On Sunday then I met up with a two of the volunteers that I got to know at the preparation seminar in Germany the week before I left and who I knew are working in Guangzhou as well. We spent the whole day, walking and talking, taking the metro around Guangzhou, eating Jiaozi (Chinese dumplings) and just being tourists. It was a lot of fun and I got to see a little more of the city. I won’t go into detail, but you can just have a look at the pictures.
On Monday I spent the whole afternoon at the police station and the real estate agency. In China every foreigner has to register right away where he is staying. This is why I went to the police station. For some reason I was expecting a huge and modern building at a big street with lots of policemen. But I was very surprised to see that the opposite was the case. Since none of us really knew where the police station was, we had to look for quite a while until we found out in which direction to go. Contrary to what I expected the police station was not situated at a big street, but in a living area about five minutes walk away from the big street. To get there you had to go through a maze of small streets. Further, the police station itself was only one room with two secretaries. Not at all what I was expecting. A couple of forms (you can see the Chinese love forms! They have them for everything! No matter what you want to do, exchange money, look for a room, you have to fill out at least one or two forms) and about 20 minutes later I was registered.
Well, I could go on and on about everything that happened and what I did, but I think this is enough at first.

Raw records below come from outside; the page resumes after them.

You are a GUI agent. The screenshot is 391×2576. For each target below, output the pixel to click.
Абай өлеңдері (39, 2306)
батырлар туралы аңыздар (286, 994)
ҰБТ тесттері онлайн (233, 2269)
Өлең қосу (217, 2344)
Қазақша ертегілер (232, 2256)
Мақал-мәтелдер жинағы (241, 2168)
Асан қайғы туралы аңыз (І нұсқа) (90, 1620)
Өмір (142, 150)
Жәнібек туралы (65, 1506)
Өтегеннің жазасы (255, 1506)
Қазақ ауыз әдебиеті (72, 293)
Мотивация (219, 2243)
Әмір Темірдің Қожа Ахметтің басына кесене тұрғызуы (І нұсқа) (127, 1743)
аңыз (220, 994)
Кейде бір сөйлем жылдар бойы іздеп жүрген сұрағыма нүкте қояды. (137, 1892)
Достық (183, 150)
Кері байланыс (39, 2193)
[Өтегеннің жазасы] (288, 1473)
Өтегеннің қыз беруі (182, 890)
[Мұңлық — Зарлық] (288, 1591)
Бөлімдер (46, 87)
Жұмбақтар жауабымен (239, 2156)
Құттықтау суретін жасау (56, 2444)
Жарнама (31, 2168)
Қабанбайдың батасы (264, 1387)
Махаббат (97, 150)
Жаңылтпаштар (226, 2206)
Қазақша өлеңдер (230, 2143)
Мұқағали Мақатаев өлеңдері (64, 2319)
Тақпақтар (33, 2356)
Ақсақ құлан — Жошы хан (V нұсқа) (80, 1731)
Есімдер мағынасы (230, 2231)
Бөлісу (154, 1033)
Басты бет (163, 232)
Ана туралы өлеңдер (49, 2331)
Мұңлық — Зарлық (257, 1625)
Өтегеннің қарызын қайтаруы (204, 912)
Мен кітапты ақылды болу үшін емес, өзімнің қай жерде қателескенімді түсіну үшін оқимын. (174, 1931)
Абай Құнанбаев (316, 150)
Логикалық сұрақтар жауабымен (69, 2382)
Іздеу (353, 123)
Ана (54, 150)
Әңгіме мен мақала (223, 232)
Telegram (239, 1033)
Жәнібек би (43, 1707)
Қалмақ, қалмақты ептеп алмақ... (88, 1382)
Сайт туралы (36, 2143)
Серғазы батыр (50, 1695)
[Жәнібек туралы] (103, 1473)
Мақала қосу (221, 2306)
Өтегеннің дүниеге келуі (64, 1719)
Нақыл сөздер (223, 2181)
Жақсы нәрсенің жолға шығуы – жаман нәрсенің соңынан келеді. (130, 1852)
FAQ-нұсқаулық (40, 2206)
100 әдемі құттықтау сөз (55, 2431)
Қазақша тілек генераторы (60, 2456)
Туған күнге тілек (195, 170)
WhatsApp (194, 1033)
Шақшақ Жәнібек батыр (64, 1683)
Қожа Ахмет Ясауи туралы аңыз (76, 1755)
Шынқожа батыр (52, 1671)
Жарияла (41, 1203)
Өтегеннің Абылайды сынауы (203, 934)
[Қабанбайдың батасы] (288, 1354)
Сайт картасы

Maybe some more things I noticed: Firstly, everywhere in China there seems to be German classical music. If you call someone it automatically plays “Für Elise”, in the restaurants I often heard “Freude schöner Götterfunken” or German ringtones. I was very surprised. Secondly, Chinese English can be quite funny. Regardless, if it is instructions in the metro or on advertisements on billboards. Especially, shirts with English sayings on it are very popular. Unfortunately, the people that wear those shirts don’t always seem to know what it says on their shirt.